Anderson v. Sikorsky Support Services, Inc.

66 F. Supp. 3d 863, 2014 U.S. Dist. LEXIS 156737, 125 Fair Empl. Prac. Cas. (BNA) 165, 2014 WL 5768573
CourtDistrict Court, S.D. Texas
DecidedNovember 5, 2014
DocketCivil Action No. 2:13-CV-208
StatusPublished
Cited by9 cases

This text of 66 F. Supp. 3d 863 (Anderson v. Sikorsky Support Services, Inc.) is published on Counsel Stack Legal Research, covering District Court, S.D. Texas primary law. Counsel Stack provides free access to over 12 million legal documents including statutes, case law, regulations, and constitutions.

Bluebook
Anderson v. Sikorsky Support Services, Inc., 66 F. Supp. 3d 863, 2014 U.S. Dist. LEXIS 156737, 125 Fair Empl. Prac. Cas. (BNA) 165, 2014 WL 5768573 (S.D. Tex. 2014).

Opinion

MEMORANDUM OPINION & ORDER

NELVA GONZALES RAMOS, District Judge.

This is a race discrimination, retaliation, and racial harassment case brought by Manuel Anderson (“Plaintiff’) against his employer, Sikorsky Support Services, Inc. D/B/A Sikorsky Aerospace Maintenance (“Defendant” or “Sikorsky”). Pending before the Court is Defendant’s Motion for Summary Judgment (D.E. 21), to which Plaintiff has responded (D.E. 22) and Defendant has replied (D.E. 29). For the reasons set forth below, Defendant’s motion is granted.
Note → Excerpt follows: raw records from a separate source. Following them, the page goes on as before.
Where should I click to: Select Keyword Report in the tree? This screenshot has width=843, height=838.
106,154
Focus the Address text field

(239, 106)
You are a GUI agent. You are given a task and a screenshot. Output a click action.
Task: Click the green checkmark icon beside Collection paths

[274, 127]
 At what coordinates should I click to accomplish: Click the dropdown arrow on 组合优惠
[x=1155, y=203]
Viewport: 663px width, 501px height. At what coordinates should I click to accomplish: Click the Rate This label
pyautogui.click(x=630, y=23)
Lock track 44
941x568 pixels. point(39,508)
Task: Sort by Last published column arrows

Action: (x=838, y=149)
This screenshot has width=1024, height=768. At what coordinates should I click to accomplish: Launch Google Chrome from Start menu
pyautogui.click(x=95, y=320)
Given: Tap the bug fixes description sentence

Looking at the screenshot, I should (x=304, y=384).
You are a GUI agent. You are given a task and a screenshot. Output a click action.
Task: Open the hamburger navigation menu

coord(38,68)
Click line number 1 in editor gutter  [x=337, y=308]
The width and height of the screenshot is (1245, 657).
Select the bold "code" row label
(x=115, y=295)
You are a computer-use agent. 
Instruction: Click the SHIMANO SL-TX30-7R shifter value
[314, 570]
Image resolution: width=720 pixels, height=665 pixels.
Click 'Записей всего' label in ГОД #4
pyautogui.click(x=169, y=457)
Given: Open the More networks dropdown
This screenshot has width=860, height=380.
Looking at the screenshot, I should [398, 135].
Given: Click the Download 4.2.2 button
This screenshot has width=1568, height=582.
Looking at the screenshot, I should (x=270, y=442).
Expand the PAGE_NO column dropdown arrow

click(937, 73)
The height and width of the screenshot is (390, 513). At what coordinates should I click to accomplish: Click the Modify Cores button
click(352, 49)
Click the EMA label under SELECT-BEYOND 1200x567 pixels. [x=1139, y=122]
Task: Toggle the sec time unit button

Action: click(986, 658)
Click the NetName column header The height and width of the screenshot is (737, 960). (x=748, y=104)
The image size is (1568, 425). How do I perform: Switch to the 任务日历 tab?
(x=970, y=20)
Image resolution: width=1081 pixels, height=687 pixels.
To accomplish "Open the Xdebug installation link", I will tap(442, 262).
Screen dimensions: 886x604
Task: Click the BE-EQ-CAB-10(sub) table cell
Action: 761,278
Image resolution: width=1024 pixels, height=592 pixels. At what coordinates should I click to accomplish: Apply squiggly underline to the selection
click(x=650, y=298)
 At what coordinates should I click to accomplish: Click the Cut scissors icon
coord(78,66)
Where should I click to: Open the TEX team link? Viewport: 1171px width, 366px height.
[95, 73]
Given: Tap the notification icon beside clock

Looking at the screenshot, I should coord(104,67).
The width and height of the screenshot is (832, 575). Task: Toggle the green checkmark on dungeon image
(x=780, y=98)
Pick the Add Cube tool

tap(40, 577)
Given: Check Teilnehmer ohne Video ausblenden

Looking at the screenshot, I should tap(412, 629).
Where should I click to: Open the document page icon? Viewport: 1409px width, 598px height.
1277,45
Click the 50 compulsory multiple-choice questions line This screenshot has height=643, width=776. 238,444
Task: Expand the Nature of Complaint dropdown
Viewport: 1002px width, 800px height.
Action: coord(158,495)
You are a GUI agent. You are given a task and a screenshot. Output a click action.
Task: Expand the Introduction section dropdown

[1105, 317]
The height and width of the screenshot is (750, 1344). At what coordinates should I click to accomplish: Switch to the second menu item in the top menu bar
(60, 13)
I. Factual Background and Claims

Plaintiff has worked for Defendant in Corpus Christi, Texas, as an aircraft mechanic in various roles and departments since July 2006, except for a short time between February 2013 and December 2013. He is still employed by Defendant.

According to Plaintiffs Original Complaint (D.E. 1), on or about May 31, 2012, Plaintiff was forced to file a police report after a coworker, Michael Duncan (“Duncan”), tailgated Plaintiffs vehicle and attacked him with a chain because of his race. He thereafter filed a Charge of Discrimination with the Texas Workforce Commission-Civil Rights Division and the Equal Employment Opportunity Commission (EEOC) on January 14, 2013. PI. EEOC Charge, D.E. 21-8. In the categorization section, Plaintiffs Charge states that it alleges racial discrimination between April 1, 2012 and June 30, 2012. Id. Plaintiff did not check the “Continuing Action” box. Id. In the “Particulars” portion of the Charge, Plaintiff states in the entirety: “On or about June 1, 2012, I was discriminated against because of my race, African-American. I believe that I have been discriminated against due to my race, African American[,] in violation of Title VII, of the Civil Rights Act of 1964, as amended.” Id.

The EEOC investigated Plaintiffs Charge of Discrimination and made a pre[868]*868liminary determination to dismiss the charge, stating as follows:

The available information does not support a conclusion that your race was a factor in the alleged adverse employment actions you experienced. Rather, the available evidence indicates the incident that occurred in June 2012 between you and another coworker may have been a criminal matter and not subject to the laws enforced by the EEOC.

EEOC 4/1/2013 Letter to Pl., D.E. 21-12.

On July 12, 2013, Plaintiff filed the present action complaining about the incident with Duncan, as well as alleging that other coworkers subjected him to numerous incidents of racial harassment between 2007 and 2012, and that Defendant retaliatorily denied him a lateral transfer after he complained about one of these incidents in 2007. He also claims he was retaliated against in May 2013, when a supervisor told him he could not work overtime because he had previously complained about the supervisor’s conduct. Finally, Plaintiff claims that he was discriminated against because Defendant did not follow up on his reports of harassment and because managers hired their own family members into vacant positions instead of hiring various applicants that Plaintiff recommended.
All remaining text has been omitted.